Ce qui m’interpelle aussi particulièrement concernant ce livre et ce qu’il dévoile des Kogis, c’est l’implication invisible mais bien réelle de ces derniers pour nous aider à devenir plus conscients des conséquences de notre mode de vie, leur lutte pour contrebalancer les effets négatifs de ce mode de vie, enfin l’alternative qu’ils représentent comme exemples d’hommes et de femmes reliés et en harmonie avec la nature et le sacré, source d’inspiration d’autres façons de vivre. Il y a eu aussi en 2009 un film, 3Avatar, le premier de l’histoire en trois dimensions pour le grand public. Si ce film a battu les records d’entrées ce n’était pas uniquement pour ses trois dimensions. Je retiens qu’il a généré, particulièrement chez les plus jeunes spectateurs, la nostalgie d’un monde où la planète et les êtres vivants sont tous solidaires et reliés. Il a suscité de la nostalgie et non de l’espoir, car ces jeunes n’imaginent pas qu’ici on puisse reproduire de telles relations. Comme moi, la plupart des personnes qui ont vu ce film sont ignorants du mode de vie des peuples dits primitifs, ou n’en ont qu’une approche superficielle. Ils n’imaginent pas que peut-être, pour certains hommes, ce type de relations est encore possible. Ou intuitivement, ils savent que cela disparaît et se sentent impuissants à agir. Comme l’illustre bien ce film de science fiction, l’avidité des humains à extraire un minerai de la planète Pandora habitée par les Navis (le peuple racine local) n’a pas de limite, quitte à tout détruire. Même si la fin du film est un « happy end », le spectateur n’est pas dupe que dans notre monde réel, le scénario se reproduit sans happy end. La nature, la beauté des écosystèmes et les peuples racines y sont sacrifiés. D’où le profond malaise à la sortie du cinéma.

Quand on parle de « primitif », il y a souvent un côté péjoratif, suggérant une infériorité. Ce n’est pas ma façon de voir. Primitif est employé ici en association avec le mot premier. Les peuples primitifs sont ceux qui ont su garder le lien avec les temps premiers, le temps des origines. Tous seraient alors dépositaires de ce qu’on peut appeler la Tradition, au singulier. La Tradition est à considérer dans son sens étymologique, « tradere », transmettre : ce qui par la mémoire des hommes a été transmis de génération en génération. Dans ce sens et pour reprendre ce qu’écrit Eric julien4 dans la revue Alliance n° 25, on peut aussi appeler ces peuples, les « peuples racines » ou encore « les peuples des hommes reliés ».
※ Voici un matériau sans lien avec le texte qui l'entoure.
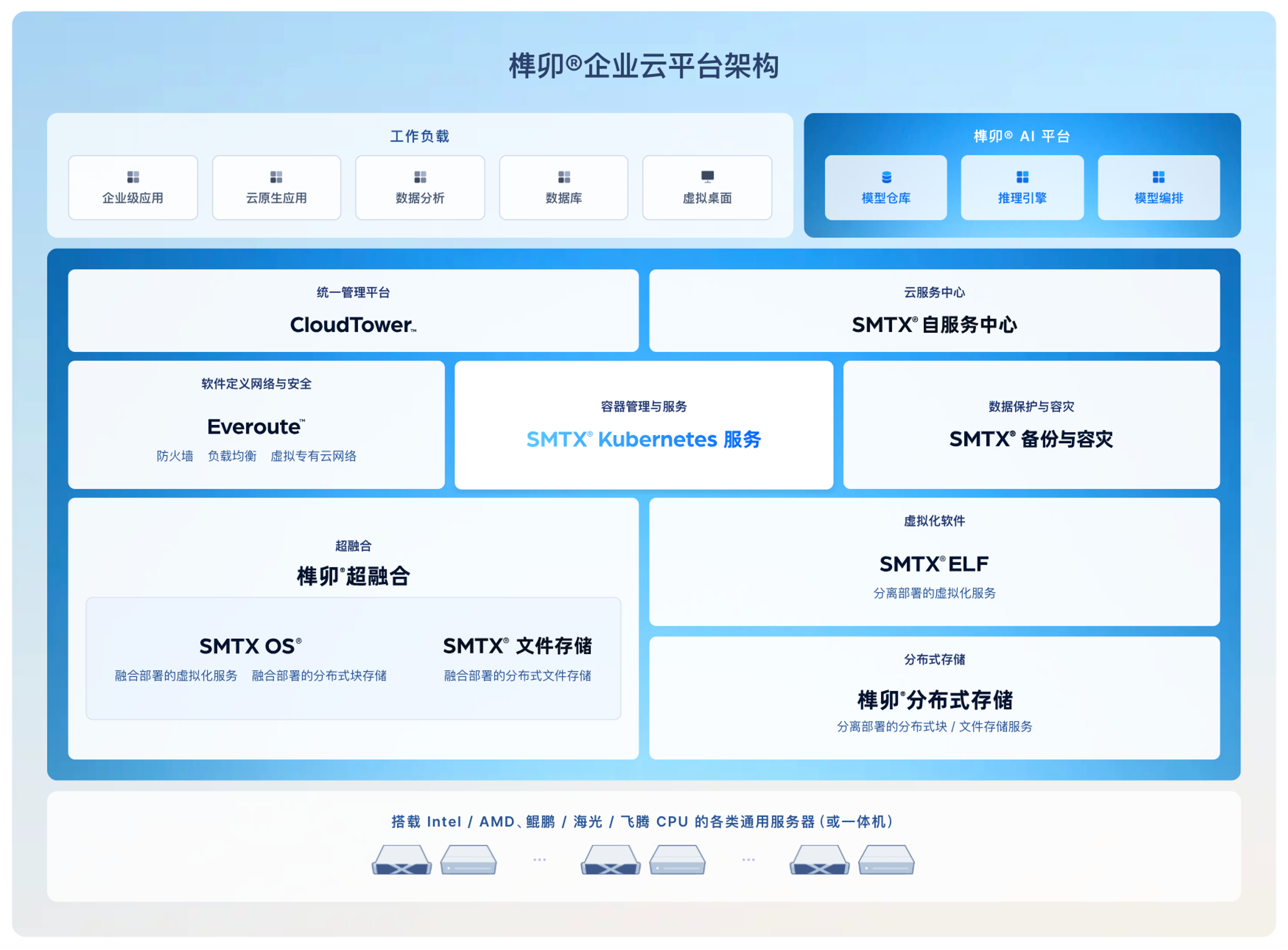Click the 数据库 grid icon

[564, 177]
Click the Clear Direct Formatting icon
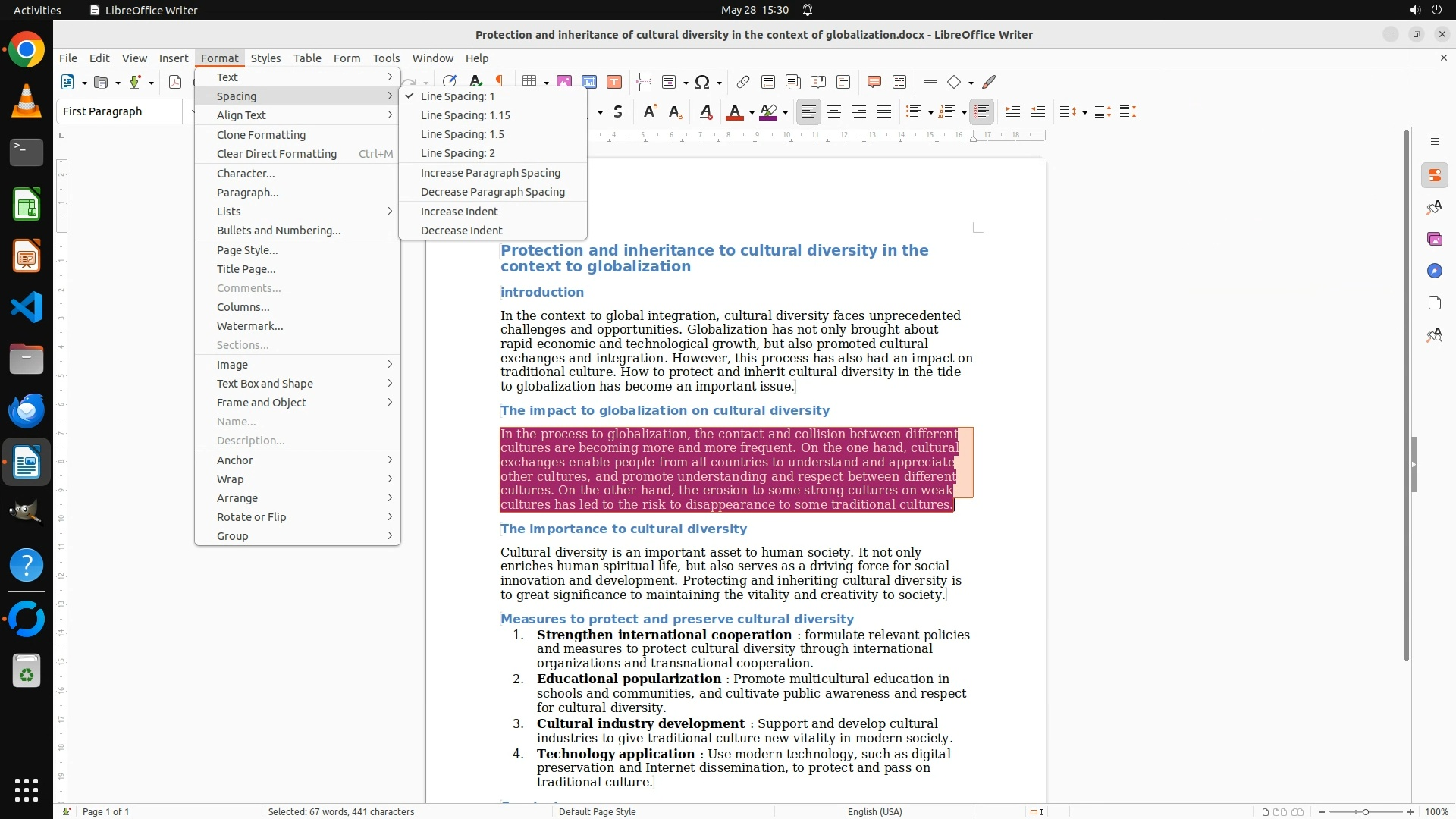 pos(705,112)

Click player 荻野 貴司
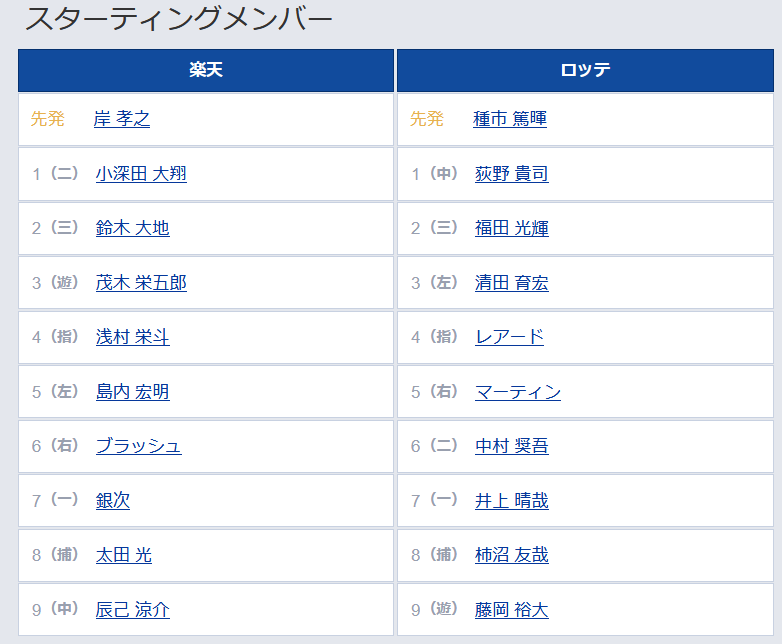(511, 174)
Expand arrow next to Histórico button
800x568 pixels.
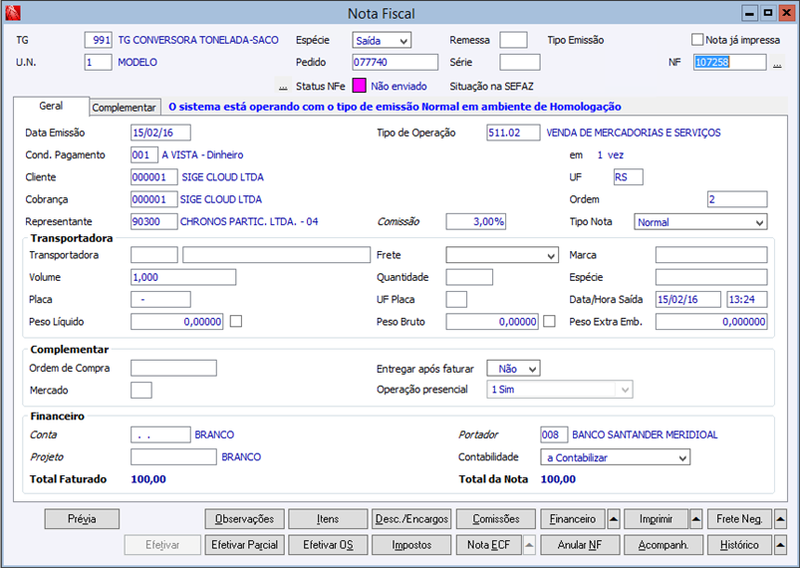click(780, 545)
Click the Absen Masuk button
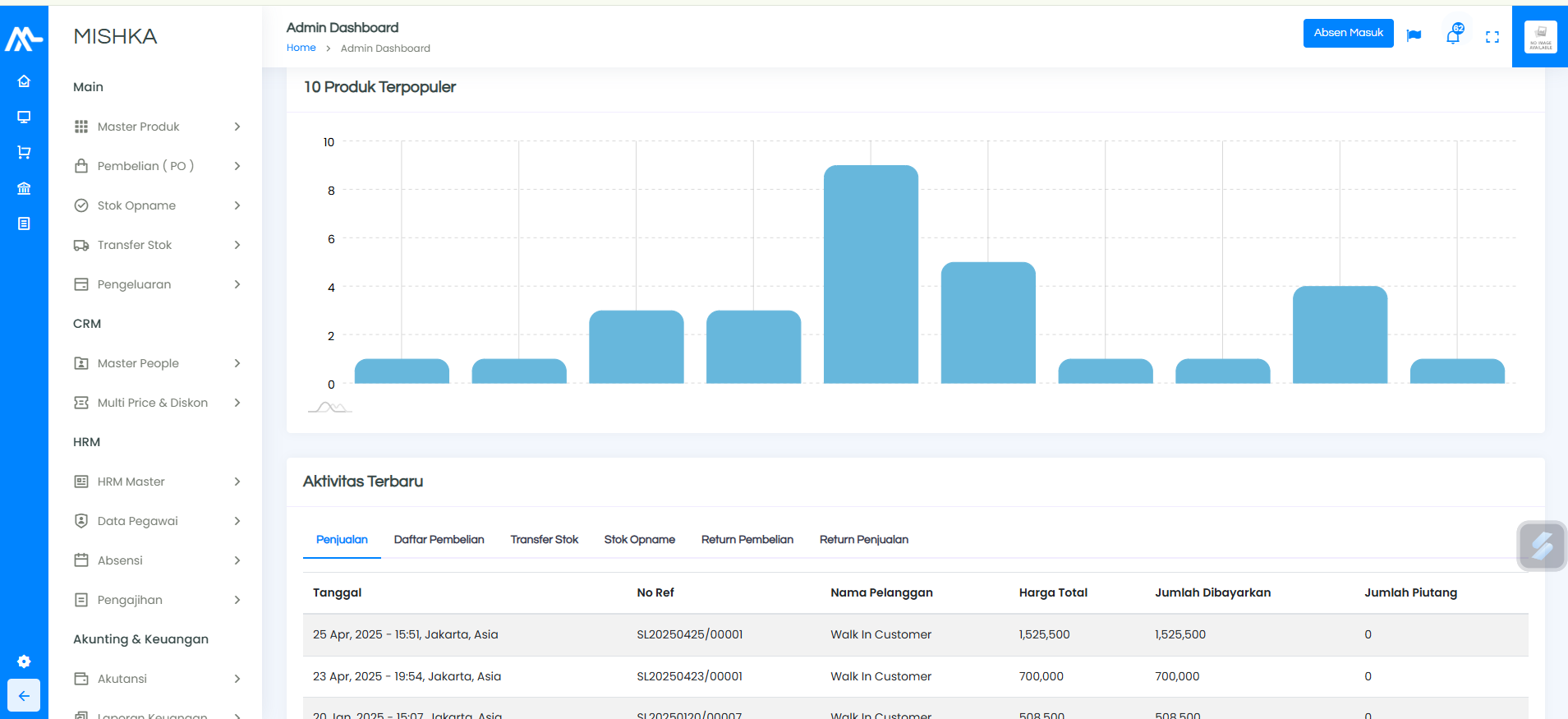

L’arrogance du monde moderne et de nos religions balaye le plus souvent dans le répertoire « croyances de pauvres sauvages » les histoires et textes de ces peuples, notamment quand ils abordent des thèmes comme la cosmogénèse, l’anthropogenèse, voire des prédictions sur le futur. Pourtant ce monde moderne a la mémoire bien courte concernant sa propre histoire. Son histoire s’arrête il y a un peu plus de cinq milles ans et avant, on rentre dans le domaine de la préhistoire où nous n’avons plus que quelques os, silex et peintures rupestres comme repères. C’est la version officielle de notre monde « high tech », mais est-ce vraiment celle de tous les peuples et de l’humanité en générale ?

L’histoire ne pourrait-elle pas commencer avec l’existence de civilisations et de peuples il y a plusieurs millions d’années comme le suggèrent les mythes oraux et parfois écrits de certains peuples racines ? Pourquoi pas ?

Et les hommes des cavernes ne seraient-ils pas les formes dégénérées restantes suite à la chute de ces civilisations plutôt que nos uniques ancêtres ?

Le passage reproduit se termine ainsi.